What, Another Textbook? or How This Book Was Born

Those who write tomes of mostly unreadable stuff owe it to their readers to explain what drove them to it. 

Like most textbooks, this work grew out of an increasingly large collection of handouts that were distributed to students over a twenty-year period of teaching the undergraduate operations research class to Industrial Engineering students. It was my favorite class to teach and there was much good natured ribbing from the students as their notebooks bulged more and more with LP handouts to explain things that the textbook did not. After a few semesters they quit buying the assigned textbook because they claimed it wasn't needed. "Hey, Mama Grosh, why don't you just write your own book?" Good idea! Here it is.

The purpose of this monograph is to fill a gap in the linear programming literature, that of explaining the steps that are illustrated but not always fully explained in every elementary operations book— the steps that lead from the elementary and intuitive graphical method of solution to the more advanced simplex tableau method.

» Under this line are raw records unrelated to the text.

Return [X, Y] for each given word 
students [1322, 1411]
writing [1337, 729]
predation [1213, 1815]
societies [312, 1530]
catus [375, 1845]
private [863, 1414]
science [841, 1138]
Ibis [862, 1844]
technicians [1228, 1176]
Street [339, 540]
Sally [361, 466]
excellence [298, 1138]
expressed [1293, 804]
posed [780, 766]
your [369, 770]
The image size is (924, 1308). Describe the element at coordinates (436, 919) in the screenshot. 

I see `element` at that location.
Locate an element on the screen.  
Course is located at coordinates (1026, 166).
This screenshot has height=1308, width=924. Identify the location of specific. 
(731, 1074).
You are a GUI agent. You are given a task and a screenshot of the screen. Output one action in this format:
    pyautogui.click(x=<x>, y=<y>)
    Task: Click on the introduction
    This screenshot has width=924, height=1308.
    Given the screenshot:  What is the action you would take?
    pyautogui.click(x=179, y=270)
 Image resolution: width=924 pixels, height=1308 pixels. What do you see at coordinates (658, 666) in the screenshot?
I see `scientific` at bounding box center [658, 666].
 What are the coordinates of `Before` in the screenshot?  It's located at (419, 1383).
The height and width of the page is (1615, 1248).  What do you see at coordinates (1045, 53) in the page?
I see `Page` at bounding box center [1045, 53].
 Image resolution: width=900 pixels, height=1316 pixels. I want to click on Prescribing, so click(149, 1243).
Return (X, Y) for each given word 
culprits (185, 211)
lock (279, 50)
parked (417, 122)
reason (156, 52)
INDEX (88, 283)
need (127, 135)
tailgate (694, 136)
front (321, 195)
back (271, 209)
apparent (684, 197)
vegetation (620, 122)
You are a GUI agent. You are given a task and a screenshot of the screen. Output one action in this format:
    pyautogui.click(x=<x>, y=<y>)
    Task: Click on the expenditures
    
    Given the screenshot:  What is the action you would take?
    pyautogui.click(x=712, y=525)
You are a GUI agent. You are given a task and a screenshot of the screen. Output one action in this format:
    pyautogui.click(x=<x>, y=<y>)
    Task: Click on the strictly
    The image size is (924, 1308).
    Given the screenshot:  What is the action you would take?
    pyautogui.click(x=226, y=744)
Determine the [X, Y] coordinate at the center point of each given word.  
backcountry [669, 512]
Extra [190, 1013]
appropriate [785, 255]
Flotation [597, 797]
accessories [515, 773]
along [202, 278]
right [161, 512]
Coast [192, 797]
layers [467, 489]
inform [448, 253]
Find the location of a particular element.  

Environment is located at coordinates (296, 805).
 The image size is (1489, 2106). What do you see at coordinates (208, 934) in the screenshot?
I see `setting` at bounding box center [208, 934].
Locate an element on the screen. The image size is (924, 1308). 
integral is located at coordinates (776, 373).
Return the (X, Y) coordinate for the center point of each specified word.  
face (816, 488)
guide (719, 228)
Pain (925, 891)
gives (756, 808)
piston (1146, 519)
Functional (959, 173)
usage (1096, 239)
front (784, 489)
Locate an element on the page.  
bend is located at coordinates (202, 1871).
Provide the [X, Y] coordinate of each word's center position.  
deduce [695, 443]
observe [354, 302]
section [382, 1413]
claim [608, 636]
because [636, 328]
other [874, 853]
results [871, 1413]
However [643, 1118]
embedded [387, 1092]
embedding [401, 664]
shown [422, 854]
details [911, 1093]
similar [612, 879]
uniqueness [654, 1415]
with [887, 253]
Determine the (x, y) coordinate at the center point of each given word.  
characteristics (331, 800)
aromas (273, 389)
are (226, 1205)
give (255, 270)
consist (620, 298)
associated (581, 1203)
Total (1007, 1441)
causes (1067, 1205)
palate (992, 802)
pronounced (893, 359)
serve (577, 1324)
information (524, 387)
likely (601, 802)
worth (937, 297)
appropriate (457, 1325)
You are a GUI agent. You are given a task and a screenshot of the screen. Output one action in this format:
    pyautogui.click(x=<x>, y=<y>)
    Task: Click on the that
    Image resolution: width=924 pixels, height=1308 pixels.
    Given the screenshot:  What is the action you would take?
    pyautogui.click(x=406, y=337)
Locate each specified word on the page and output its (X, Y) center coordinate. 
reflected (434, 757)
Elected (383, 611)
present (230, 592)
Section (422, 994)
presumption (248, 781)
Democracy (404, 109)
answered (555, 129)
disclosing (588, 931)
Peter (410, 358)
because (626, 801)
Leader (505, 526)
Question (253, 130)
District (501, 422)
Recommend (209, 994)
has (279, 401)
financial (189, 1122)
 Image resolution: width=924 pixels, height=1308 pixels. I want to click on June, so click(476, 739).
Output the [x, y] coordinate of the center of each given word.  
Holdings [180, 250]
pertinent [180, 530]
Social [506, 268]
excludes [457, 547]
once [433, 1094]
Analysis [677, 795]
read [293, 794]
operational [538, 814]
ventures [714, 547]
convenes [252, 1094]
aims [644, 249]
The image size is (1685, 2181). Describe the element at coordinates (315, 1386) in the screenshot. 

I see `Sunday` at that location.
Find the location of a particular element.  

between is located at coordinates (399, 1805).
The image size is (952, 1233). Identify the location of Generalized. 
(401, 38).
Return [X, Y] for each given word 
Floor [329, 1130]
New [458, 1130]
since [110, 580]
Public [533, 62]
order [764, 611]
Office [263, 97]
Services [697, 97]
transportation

Make no mistake: not everybody needs to learn this material! Most of the world, even those technically trained, can get along very well by seeing a few illustrations of simple linear programming problems solved graphically, followed by instruction in the use of computer software for solving real-world problems. But there needs to be a coterie of initiates who understand the process well enough to explain it to others, to know what the pitfalls, ramifications and special cases are, and to provide further developments.

After I had been assigned to teach Linear Programming the first time -- without ever having studied it, I learned it by turning from one textbook to another in a frantic search for the secrets. A mathematician friend once confided that he had tried to learn the subject by himself and found it difficult to do. I have used an informal narrative style with a number of worked out examples and  detailed explanations, to put the topic within reach of those lonely souls who must study without a teacher, as my friend and I did..

The goal in linear programming is to design optimal production schedules, i.e. to allocate resources in such a way that a quantitative goal is achieved in the best way possible, subject to some set of  inherent limitations.  The aim might be to maximize profit or it might be to minimize the idle time of a new expensive machine. The inherent limitations are usually assumed to be factors like raw material availability, plant capacity, labor pool, etc.

All the illustrations are elementary (toy problems, really)  because the goal is to learn what linear programming procedures are about, recognizing that after you learn to understand the process you will rely on good computer software to carry out the calculations.